Schiebel is known for its ultra-high-tech Camcopter S-100 drone, which is notable for its Vertical Takeoff and Landing (VTOL).
The drone targets both military and civilian applications, and claims to require no prepared area nor supporting equipment to enable launch and recovery, and is able to be operated by day and by night (depending on rules, of course), under adverse weather conditions, and with a beyond line-of-sight capability out to 200 km / 108 nm, over land and sea. The drone is made of carbon fiber and titanium, capable of carrying a 75-pound payload up to 10 hours.
Schiebel’s camera copter has been used in a number of high-profile use cases including naval operations in the Arctic, trials with the Belgian Navy and winning a contract with the European Maritime Safety Agency.

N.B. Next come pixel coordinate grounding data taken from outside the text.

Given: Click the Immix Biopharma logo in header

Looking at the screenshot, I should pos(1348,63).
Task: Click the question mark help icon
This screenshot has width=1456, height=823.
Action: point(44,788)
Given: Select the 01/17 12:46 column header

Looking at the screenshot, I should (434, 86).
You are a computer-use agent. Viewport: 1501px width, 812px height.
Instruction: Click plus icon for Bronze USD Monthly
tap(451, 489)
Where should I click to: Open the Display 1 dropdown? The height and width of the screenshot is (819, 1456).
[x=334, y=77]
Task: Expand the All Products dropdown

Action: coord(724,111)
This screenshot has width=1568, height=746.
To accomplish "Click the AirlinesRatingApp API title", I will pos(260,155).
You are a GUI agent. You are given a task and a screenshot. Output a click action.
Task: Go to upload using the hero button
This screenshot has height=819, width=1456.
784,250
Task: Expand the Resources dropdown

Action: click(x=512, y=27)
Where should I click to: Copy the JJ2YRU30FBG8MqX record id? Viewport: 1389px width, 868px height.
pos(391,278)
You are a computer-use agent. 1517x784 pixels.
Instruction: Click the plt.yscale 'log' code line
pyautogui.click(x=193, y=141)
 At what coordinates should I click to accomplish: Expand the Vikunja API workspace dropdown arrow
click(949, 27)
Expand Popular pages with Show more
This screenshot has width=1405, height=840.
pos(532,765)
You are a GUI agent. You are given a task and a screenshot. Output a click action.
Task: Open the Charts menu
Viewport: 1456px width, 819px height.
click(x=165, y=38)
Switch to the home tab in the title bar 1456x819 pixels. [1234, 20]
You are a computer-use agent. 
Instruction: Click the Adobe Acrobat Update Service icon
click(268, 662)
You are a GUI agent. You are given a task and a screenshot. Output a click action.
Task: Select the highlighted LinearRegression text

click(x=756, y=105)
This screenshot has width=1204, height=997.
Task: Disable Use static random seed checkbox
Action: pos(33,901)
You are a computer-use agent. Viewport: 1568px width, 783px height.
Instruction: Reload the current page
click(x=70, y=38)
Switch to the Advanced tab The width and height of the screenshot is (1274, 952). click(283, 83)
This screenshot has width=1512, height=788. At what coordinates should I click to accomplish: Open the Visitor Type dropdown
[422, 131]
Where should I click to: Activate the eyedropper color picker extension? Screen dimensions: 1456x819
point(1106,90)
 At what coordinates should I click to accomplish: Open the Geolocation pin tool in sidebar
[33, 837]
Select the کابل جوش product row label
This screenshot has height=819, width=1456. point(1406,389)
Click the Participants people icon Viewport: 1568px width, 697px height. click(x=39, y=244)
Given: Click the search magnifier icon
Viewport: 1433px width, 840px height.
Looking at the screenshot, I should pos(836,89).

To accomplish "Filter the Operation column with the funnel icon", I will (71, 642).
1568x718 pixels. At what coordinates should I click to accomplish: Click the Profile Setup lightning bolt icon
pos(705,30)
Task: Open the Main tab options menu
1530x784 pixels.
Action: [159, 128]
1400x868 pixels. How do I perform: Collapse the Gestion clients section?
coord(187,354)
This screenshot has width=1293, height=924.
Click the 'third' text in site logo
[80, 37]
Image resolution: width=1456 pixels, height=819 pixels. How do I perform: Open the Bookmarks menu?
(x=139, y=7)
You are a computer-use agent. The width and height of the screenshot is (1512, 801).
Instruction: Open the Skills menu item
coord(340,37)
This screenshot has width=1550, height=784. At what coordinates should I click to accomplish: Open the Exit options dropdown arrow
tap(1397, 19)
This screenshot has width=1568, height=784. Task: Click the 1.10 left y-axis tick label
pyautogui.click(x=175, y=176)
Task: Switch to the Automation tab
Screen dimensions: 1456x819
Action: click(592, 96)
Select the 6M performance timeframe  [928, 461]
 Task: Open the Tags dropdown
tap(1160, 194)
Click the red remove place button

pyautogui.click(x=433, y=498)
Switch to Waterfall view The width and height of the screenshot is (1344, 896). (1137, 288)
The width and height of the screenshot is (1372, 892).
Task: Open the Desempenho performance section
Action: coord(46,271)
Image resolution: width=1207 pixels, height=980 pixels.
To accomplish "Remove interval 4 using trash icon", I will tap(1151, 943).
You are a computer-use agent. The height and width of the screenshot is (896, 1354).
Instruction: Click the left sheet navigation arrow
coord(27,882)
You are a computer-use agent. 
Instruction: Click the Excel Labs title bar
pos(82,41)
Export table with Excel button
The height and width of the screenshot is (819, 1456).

West, who formerly spent 10 years at AUVSI as the group’s Executive Vice President before spending about a year leading regulatory affairs at DroneDeploy, most recently served as a senior director in the Global Unmanned Aircraft Systems (UAS) practice group at law firm Hogan Lovells. There, she focused on drone policy initiatives and strategies for commercial drone market expansion, while simultaneously serving as CoExecutive Director of the Commercial Drone Alliance. She has also represented the drone industry in front of Congress and other Federal Agencies, through providing testimony and briefings.
West has also been an advocate for promoting women within the drone industry, and her new position as CEO is notable given how few females work in the drone industry, but how few women work at CEOs in all industries.
The share of female CEOs of Fortune 500 companies reached an all-time high of 6.4% in 2017, according to the Pew Research Center. The share fell to 4.8% in 2018.
You might think the numbers aren’t so stark in the drone industry, where the barriers to entry to becoming a drone pilot vs. a Fortune 500 CEO are much lower, but that’s not the case. Women make up only 5.8% of the total certificated remote pilots population, based on data provided by the Federal Aviation Administration and analyzed by Women and Drones.